What is considered in these two principles is first to ensure that the subject is not harmed by the research and second that “do not withhold good from those to whom it is due, when it is in your power to do so.”  

An information society is a knowledge society and according to Helmut Spinner of the Institute of Philosophy at the University of Karlsuhe, the technological constraints of access have been resolved.  What remains is for basic rights and human abilities to be unleashed for an information society to be fully realized.  He describes an information society as one where the information of the world is accessible to everyone everywhere at the same time.  Spinner delineates three forms of knowledge.  First he describes knowledge as information and in this regard knowledge is seen in its semantic form without concerns of empirical validity – spin, own facts, fake news so to say. 

The second form is knowledge as understanding whereby knowledge is scientific and validated. The third form is where knowledge is insightful, competent and authoritative. In each of these knowledge spaces there is human and institutional agency.  Statistics is about evidence and politics are about decisions.  For the interplay of evidence and politics to succeed you need a robust planning system. 

Why am I bothered about information, knowledge and understanding?  For society, especially an information society to progress, it must acquire abilities to manage and lead complete lives that are informed, inspired and grounded on information. Official statistics resides in the category of knowledge described as understanding.  Their agency is a crucial step for creating platforms for insights, competence and authority.  The United Nations Fundamental Principles for Official Statistics prescribe as a responsibility of national statistics systems and offices to deliver without fear or favour high quality statistics to citizens.

(What is asked)
A. Answer each question from the passage on knowledge and official statistics, one line per answer, marked (i), (ii), (iii):
(i) In Spinner's first form of knowledge, knowledge is seen in its semantic form without concerns of what?
(ii) In which category of knowledge does official statistics reside?
(iii) What do the United Nations Fundamental Principles for Official Statistics prescribe as a responsibility of national statistics systems and offices?
B. Please summarize the passage on knowledge and official statistics in two sentences.

(Raw records)
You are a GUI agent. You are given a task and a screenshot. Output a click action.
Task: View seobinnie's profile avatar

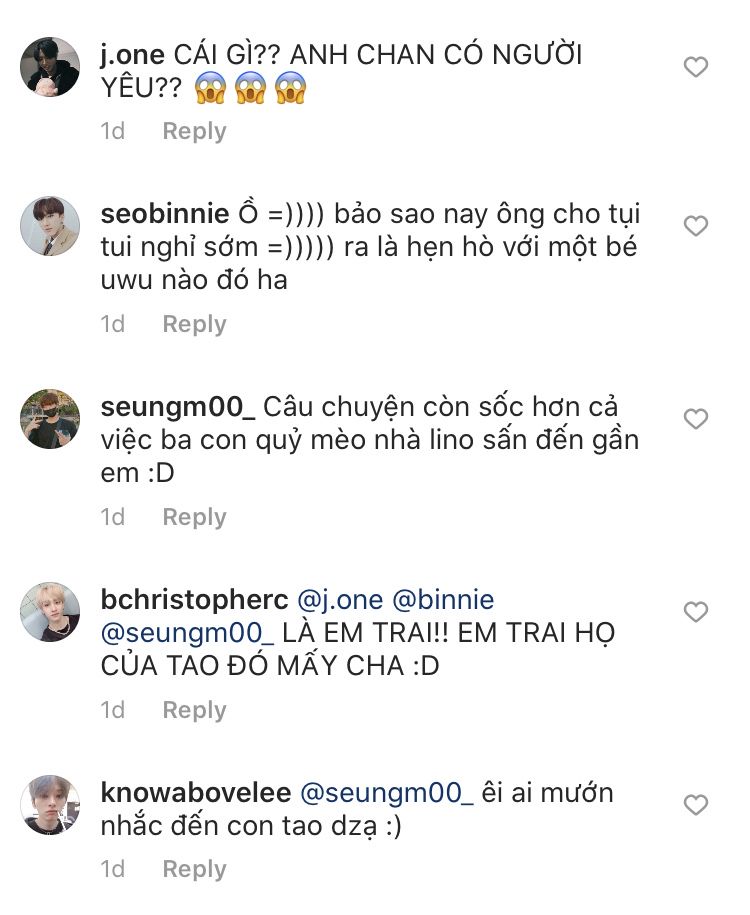point(50,226)
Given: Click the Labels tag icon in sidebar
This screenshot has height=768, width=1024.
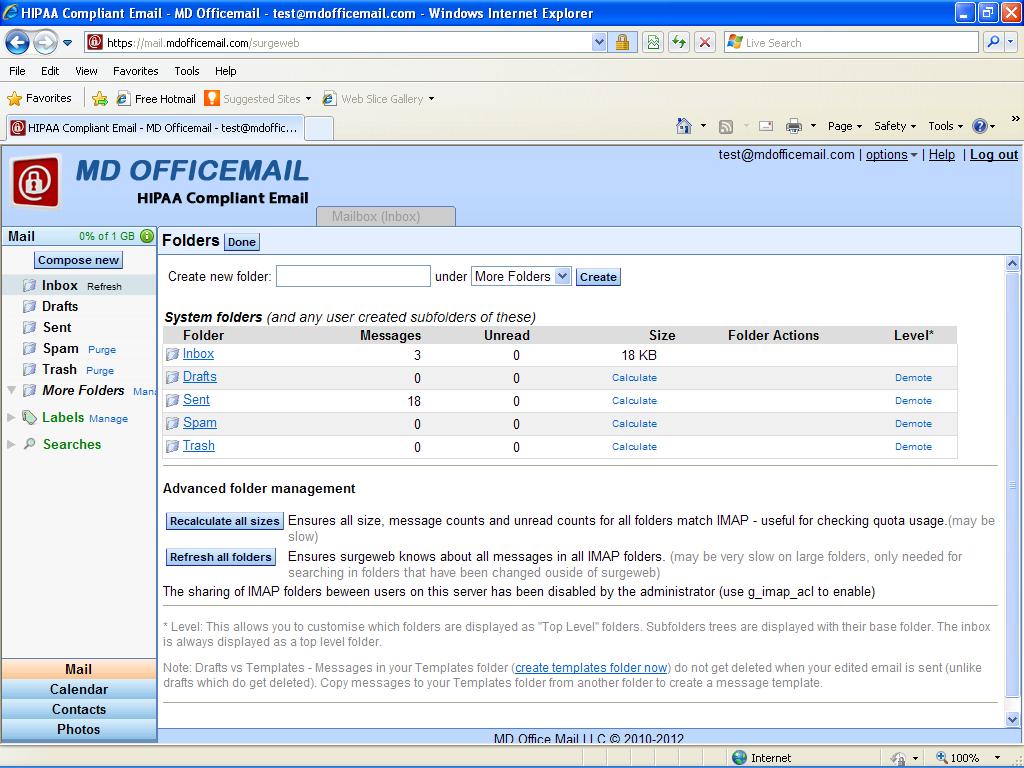Looking at the screenshot, I should 30,418.
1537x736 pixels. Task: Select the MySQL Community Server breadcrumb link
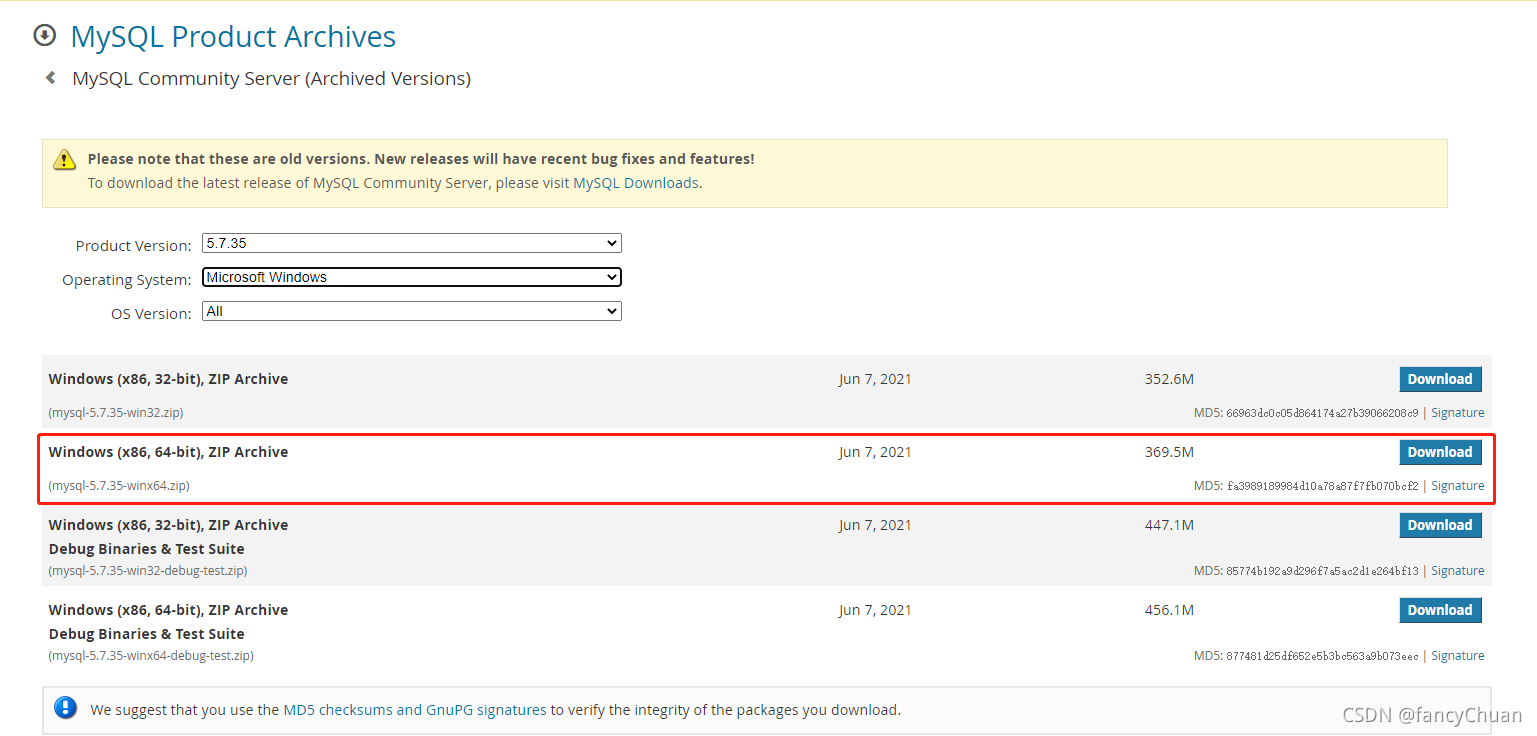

(Answers for this exercise)
A.
(i) Empirical validity.
(ii) The category of knowledge described as understanding.
(iii) To deliver high quality statistics to citizens without fear or favour.

B. Helmut Spinner describes an information society as one where the world's information is accessible to everyone everywhere at the same time, and he sets out three forms of knowledge: knowledge as information, knowledge as scientific and validated understanding, and knowledge that is insightful, competent and authoritative. Official statistics belongs to knowledge as understanding, and the United Nations Fundamental Principles for Official Statistics make national statistics systems and offices responsible for delivering high quality statistics to citizens without fear or favour.